To do:
Count the lines in the data below that contain the word "This". Give only the number.

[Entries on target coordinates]
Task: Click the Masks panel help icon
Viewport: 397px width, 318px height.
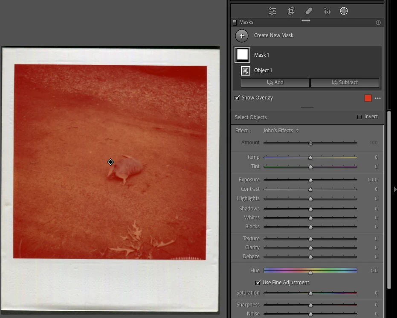Action: pyautogui.click(x=378, y=23)
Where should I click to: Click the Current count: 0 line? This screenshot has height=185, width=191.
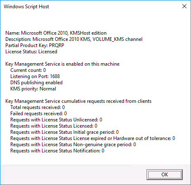tap(28, 70)
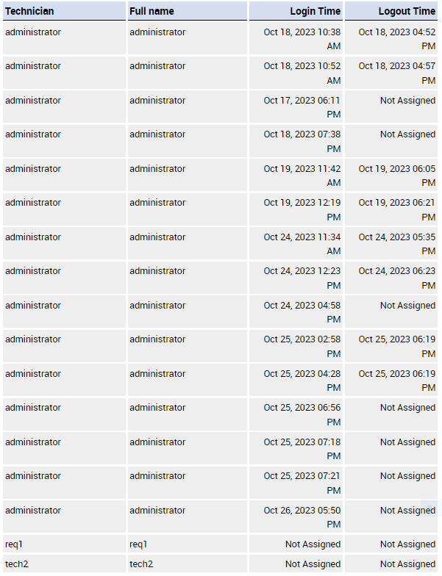The image size is (442, 576).
Task: Click tech2 in the Full name column
Action: 141,564
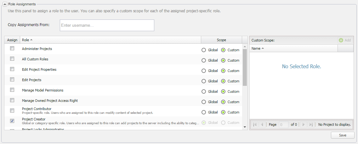Click the Scope column header

coord(221,40)
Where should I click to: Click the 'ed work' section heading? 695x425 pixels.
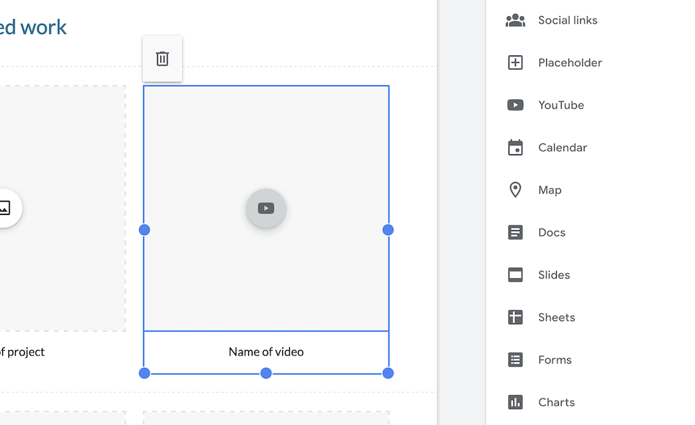33,26
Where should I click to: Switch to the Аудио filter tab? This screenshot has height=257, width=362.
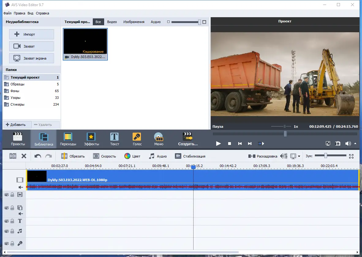(x=156, y=22)
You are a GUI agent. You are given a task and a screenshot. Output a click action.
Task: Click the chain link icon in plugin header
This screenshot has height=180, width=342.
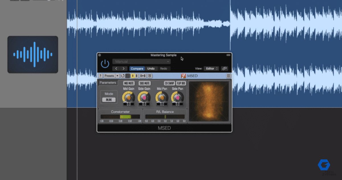point(224,69)
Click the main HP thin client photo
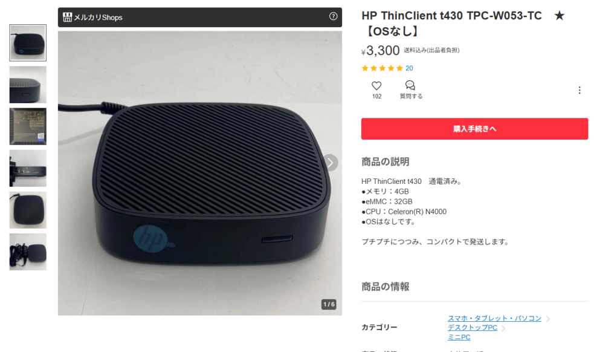Screen dimensions: 594x352 pyautogui.click(x=199, y=173)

Response to the exercise:
3